Structured tables are tables that have clearly defined column headers. But with semi-structured tables, the data may not follow a strict structure. For example, data may appear in a tabular structure other than a table with defined headers. The new entity types provide the flexibility to choose which tables to keep or drop during post-processing. The image below shows an example STRUCTURED_TABLE
i SEMI_STRUCTURED_TABLE
.
Parsing the API output
In this section, we explore how you can use the Amazon Textractor library to post-process the output of the API AnalyzeDocument
with improvements to the Tables feature. This allows you to extract relevant information from the tables.
Textractor is a library built to work seamlessly with Amazon Texttract APIs and utilities to later convert the JSON responses returned by the APIs into programmable objects. You can also use it to view entities in the document and export the data in formats such as comma-separated value (CSV) files. It is intended to help Amazon Texttract customers configure their post-processing pipelines.
In our examples, we use the following sample page from an SEC 10-K filing.
The code below can be found in our GitHub repository. To process this document, we make use of the Textractor library and import it so that we can post-process the API outputs and visualize the data:
The first step is to call Amazon Text AnalyzeDocument
with the Tables function, denoted by the features=[TextractFeatures.TABLES]

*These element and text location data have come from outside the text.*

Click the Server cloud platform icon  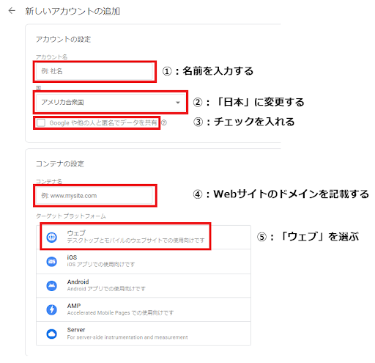(51, 334)
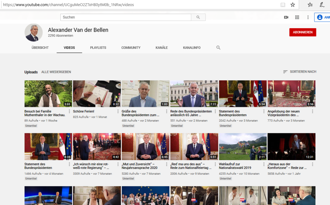330x205 pixels.
Task: Click into the Suchen search field
Action: [x=126, y=17]
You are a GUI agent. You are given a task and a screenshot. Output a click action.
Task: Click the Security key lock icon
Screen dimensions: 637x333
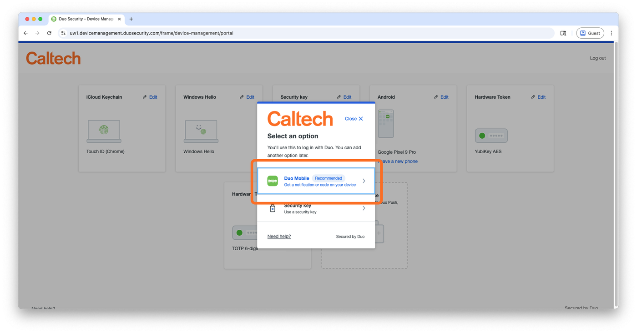(x=273, y=208)
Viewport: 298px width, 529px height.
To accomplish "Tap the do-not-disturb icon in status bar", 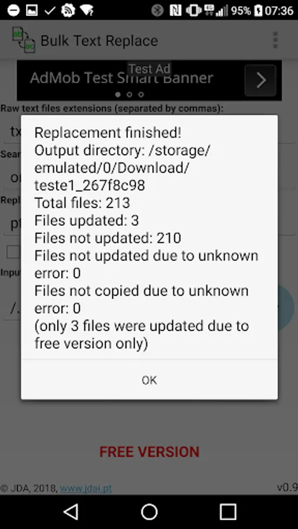I will (14, 10).
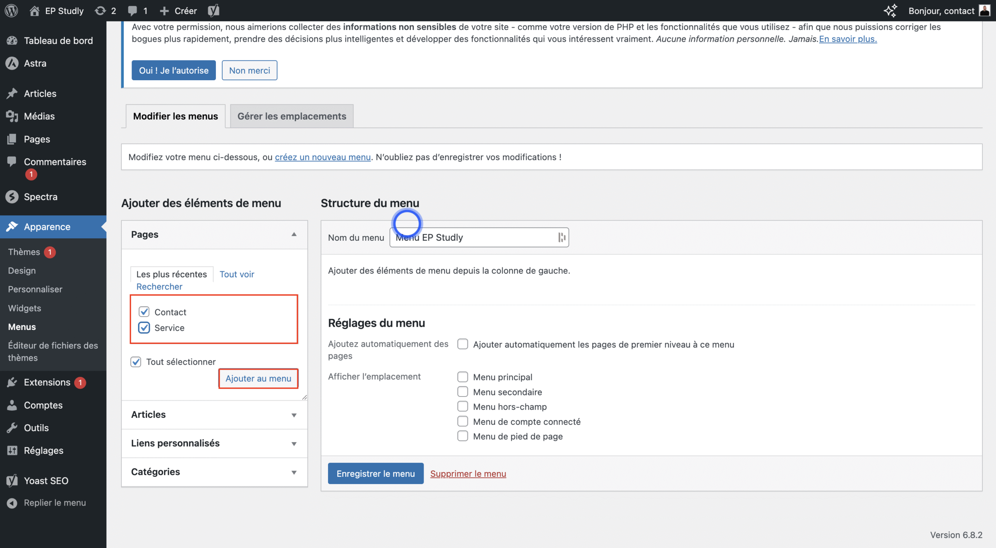This screenshot has width=996, height=548.
Task: Click the WordPress logo in admin bar
Action: point(11,11)
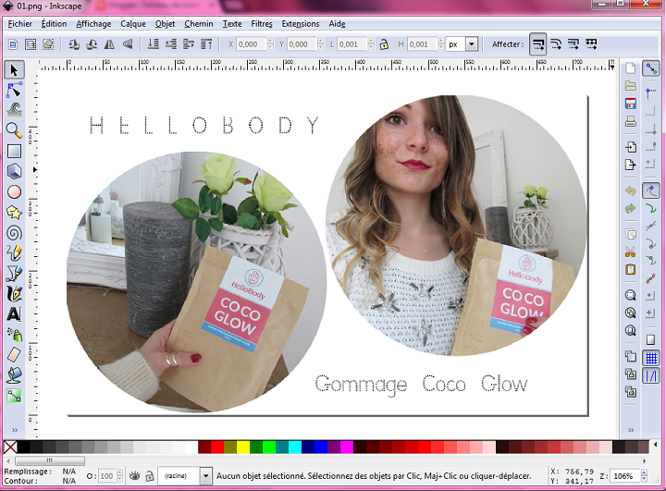The image size is (666, 491).
Task: Click the Print document icon
Action: click(x=630, y=121)
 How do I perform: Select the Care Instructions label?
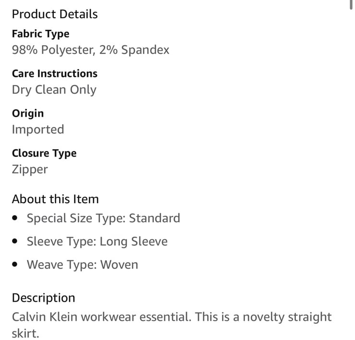click(x=55, y=73)
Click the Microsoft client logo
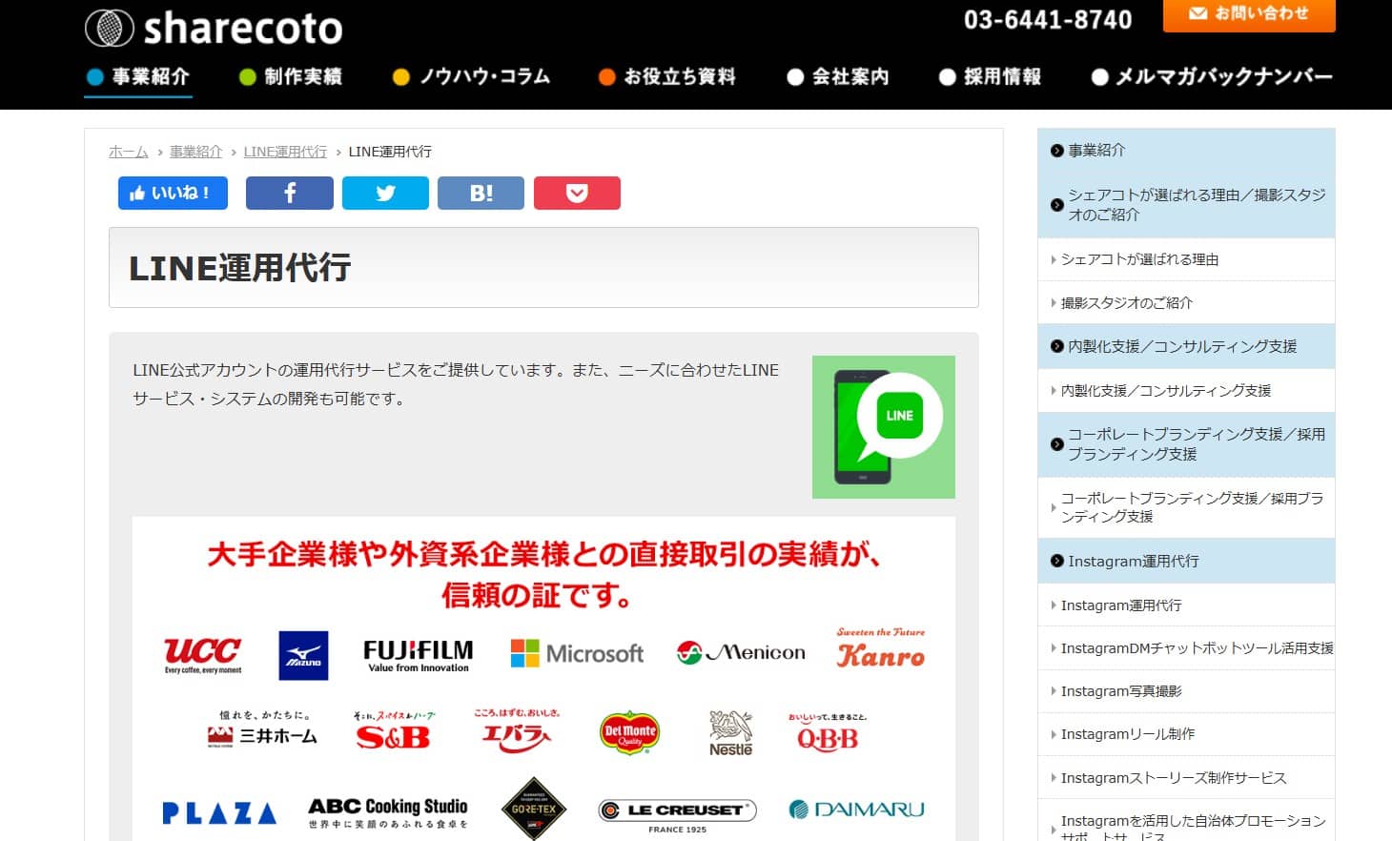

parameter to extract the information from the table. Note that this method invokes the AnalyzeDocument real-time (or synchronous) API, which supports single-page documents. However, you can use asynchronous StartDocumentAnalysis
API for processing multi-page documents (with up to 3000 pages).
The document
The object contains metadata about the document that can be reviewed. Note that it recognizes a table in the document along with other entities in the document:
Now that we have the API output containing the table information, let’s view the different elements of the table using the response structure discussed above:
The Textractor library highlights the different entities in the detected table with a different color code for each element in the table. Let’s take a closer look at how we can extract each element. The following code snippet shows extracting the table title:
Similarly, we can use the following code to extract table footers. Note that table_footers is a list, which means that there can be one or more footers associated with the table. We can loop through this list to see all the footers present, and as shown in the following code snippet, the output shows three footers:
Generating data for subsequent ingestion
The Textractor library also helps you simplify ingesting table data into backend systems or other workflows. For example, you can export the extracted table data to a human-readable Microsoft Excel file. At the time of this writing, this is the only format that supports combined tables.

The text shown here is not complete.